═════ Input records
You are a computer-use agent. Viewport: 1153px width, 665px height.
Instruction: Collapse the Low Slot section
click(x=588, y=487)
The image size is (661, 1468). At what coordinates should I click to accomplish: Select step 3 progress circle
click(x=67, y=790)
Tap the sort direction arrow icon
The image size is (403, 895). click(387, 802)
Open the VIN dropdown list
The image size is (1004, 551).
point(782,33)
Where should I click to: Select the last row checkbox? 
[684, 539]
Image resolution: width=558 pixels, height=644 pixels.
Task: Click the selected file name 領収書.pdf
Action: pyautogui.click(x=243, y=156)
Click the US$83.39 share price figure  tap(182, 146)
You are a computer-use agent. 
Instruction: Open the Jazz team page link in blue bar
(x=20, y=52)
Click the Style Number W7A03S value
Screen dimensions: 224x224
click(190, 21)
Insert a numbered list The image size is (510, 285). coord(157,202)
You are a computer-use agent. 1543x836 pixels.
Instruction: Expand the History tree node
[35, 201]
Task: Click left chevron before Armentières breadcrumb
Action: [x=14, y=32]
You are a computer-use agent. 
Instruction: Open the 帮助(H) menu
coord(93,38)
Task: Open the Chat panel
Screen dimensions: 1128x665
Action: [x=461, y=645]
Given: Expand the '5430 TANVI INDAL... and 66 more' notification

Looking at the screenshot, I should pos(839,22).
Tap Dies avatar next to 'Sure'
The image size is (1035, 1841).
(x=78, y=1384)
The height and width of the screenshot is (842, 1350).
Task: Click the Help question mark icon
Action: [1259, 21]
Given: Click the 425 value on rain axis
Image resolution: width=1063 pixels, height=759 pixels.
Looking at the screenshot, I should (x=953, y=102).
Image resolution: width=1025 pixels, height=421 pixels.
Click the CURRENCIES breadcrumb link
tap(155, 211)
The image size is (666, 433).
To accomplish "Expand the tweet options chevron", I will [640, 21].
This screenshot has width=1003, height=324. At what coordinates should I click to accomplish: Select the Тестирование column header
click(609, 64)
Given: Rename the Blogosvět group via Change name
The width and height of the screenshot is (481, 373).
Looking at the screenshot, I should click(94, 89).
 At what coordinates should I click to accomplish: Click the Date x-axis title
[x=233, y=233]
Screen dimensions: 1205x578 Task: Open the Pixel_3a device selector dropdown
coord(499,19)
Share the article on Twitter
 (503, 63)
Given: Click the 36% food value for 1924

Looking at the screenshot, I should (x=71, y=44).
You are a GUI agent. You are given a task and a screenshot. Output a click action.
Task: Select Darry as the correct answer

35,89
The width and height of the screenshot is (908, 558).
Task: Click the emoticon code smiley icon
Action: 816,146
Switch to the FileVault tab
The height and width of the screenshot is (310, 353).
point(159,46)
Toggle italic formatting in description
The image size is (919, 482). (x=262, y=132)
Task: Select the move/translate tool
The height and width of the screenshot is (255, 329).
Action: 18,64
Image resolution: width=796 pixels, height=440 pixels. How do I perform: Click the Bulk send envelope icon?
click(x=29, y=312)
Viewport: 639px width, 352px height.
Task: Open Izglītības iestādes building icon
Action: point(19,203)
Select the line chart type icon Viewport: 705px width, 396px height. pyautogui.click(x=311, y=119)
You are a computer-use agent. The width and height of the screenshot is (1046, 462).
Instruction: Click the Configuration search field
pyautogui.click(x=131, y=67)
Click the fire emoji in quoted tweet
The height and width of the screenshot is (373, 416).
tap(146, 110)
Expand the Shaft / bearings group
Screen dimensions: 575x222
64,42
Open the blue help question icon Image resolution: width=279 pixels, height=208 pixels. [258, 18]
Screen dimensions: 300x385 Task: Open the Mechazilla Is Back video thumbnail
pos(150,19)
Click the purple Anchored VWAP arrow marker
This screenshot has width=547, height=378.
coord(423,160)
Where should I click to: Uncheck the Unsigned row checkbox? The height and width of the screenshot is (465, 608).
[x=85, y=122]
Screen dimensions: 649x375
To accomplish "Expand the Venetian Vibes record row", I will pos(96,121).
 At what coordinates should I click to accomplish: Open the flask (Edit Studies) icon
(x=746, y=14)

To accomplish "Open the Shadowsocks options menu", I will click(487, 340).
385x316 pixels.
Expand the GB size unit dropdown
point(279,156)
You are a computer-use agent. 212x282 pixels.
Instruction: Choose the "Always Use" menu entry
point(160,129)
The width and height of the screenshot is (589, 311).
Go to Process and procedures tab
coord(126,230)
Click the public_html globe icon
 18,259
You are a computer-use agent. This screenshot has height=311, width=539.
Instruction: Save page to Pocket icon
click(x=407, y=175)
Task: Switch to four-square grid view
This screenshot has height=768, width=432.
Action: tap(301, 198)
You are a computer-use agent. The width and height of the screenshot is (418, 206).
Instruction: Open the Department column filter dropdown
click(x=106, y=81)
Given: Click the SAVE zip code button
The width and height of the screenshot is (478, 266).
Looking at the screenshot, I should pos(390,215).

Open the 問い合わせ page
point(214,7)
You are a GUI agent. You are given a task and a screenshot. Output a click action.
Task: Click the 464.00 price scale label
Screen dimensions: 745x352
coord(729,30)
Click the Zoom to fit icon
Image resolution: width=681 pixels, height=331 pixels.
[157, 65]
══════════
- Task prompt
State the number of lines in the data above that include the word "options", leaving out any other words.

- Output below
2